PROBLEM TO WORK ON
How many lines in the entries below contain the word "Where"? Reply with the number alone.

[BEGIN]

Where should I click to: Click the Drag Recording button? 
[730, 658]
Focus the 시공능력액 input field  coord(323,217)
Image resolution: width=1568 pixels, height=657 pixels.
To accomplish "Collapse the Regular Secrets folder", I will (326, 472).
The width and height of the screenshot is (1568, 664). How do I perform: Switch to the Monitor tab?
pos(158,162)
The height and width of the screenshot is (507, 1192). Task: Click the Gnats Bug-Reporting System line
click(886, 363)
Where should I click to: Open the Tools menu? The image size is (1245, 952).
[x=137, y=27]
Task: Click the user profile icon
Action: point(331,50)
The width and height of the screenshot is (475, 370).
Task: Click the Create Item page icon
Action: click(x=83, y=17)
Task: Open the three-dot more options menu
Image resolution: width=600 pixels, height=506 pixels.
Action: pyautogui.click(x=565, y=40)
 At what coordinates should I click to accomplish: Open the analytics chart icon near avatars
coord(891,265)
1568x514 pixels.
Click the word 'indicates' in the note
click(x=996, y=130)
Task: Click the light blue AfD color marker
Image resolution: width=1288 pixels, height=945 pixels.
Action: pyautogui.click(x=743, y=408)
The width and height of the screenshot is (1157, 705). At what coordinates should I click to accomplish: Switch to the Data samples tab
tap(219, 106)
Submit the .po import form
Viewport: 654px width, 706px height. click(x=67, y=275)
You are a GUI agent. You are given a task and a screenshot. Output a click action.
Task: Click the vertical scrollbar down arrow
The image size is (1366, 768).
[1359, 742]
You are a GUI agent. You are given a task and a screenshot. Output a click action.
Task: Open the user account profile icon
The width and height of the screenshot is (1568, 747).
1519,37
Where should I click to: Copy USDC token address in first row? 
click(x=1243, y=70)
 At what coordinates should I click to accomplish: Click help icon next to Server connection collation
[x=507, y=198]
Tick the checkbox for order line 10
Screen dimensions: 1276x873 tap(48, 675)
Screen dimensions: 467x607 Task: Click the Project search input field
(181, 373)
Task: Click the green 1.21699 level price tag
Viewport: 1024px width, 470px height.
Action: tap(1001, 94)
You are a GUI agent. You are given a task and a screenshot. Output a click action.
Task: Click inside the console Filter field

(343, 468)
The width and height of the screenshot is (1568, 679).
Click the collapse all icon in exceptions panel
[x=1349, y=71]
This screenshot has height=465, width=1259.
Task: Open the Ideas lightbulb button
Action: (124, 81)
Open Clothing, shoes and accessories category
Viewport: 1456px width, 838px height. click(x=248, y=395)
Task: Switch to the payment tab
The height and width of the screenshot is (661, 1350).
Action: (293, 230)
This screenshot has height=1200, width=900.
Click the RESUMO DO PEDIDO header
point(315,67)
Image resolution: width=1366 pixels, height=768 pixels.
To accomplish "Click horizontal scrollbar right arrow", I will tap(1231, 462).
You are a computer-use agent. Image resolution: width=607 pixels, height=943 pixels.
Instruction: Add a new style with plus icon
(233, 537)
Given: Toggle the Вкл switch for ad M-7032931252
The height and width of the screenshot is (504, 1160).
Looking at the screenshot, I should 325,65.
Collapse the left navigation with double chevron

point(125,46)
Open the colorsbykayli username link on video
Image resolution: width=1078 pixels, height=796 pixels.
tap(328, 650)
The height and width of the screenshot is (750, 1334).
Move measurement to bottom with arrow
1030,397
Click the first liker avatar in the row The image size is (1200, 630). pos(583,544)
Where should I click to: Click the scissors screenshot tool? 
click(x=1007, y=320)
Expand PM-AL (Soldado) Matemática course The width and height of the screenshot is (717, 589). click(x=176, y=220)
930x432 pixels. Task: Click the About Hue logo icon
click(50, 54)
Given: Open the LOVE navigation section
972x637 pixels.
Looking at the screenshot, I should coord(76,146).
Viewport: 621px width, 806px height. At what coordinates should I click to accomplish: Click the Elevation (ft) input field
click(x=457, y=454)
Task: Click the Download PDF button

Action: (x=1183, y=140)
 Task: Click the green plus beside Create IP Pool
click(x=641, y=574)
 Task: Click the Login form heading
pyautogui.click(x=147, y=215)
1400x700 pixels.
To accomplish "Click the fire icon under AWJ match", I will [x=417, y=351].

[END]

FINISHED EXERCISE
4